Text shown:
Byron Smith March 13, 2010 at 8:34 am

Sorry to keep putting comments on threads that are very old, but I’ve just found your blog and am enjoying it very much. I’m an Australian PhD student in Edinburgh studying Christian Ethics with particular focus on the effects of ecological fears on the discourse of ecological ethics.

Anyway, I’d be very interested to hear your conclusions about your study on the Lomborg controversy. Can you point me to a realiable overview of the controversy with the Danish authorities? I have a friend who keeps quoting Lomborg and I don’t currently have time to read his books and the critiques and his answers. Thanks!

Milan March 13, 2010 at 10:34 am
Byron Smith March 13, 2010 at 10:54 am

Thanks for the links and for responding so quickly.

When you said “my research project for the thesis partly involves examining the controversy surrounding Lomborg”, are you referring to the controversy involving the Danish Committee for Scientific Dishonesty? If so, do you have any links to good summaries of that controversy? Do you agree with the Wikipedia summary? Don’t feel you need to do extra work for me, I just thought that perhaps you might already have some of this material at hand.

Milan March 13, 2010 at 10:59 am

My thesis didn’t end up involving much on Lomborg, so I don’t have any other sources immediately at hand to point out.

Byron Smith March 13, 2010 at 11:11 am

OK, no problem. Thanks.

Milan March 14, 2010 at 7:54 pm

If you find some good information on Lomborg, feel free to link it here or on my other Lomborg-related post.

Supplied information:
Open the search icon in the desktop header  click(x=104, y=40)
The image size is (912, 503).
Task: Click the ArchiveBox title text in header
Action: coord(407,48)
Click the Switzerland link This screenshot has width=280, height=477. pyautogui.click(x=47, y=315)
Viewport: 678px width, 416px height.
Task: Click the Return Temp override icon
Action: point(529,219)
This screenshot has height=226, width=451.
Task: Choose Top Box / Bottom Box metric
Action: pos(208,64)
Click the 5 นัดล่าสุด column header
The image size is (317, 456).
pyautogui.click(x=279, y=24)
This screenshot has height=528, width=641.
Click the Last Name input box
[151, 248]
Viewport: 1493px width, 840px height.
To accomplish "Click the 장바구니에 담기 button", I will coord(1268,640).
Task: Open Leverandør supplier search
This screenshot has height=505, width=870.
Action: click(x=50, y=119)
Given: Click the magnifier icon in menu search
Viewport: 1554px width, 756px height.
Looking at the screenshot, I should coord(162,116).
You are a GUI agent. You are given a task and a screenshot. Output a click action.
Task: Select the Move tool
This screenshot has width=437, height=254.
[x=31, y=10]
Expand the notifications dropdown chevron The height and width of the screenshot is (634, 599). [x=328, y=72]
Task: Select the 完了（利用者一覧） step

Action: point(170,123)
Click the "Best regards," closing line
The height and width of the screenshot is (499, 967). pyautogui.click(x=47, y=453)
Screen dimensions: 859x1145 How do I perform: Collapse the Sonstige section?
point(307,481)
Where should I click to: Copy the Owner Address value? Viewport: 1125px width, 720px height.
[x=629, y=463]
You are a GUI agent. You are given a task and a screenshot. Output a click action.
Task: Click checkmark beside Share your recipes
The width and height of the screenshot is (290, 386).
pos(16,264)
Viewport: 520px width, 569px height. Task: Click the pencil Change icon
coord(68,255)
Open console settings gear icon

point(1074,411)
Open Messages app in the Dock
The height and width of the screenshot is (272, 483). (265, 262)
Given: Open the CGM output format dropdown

Task brief:
Answer these questions from the comment thread:
(a) In which city is Byron Smith a PhD student, and what field does he study?
(b) According to Milan, how much did his thesis end up involving Lomborg?
(c) At what time on March 14, 2010 did Milan post his comment?

Exercise response:
(a) Edinburgh; Christian Ethics.
(b) Not much.
(c) 7:54 pm.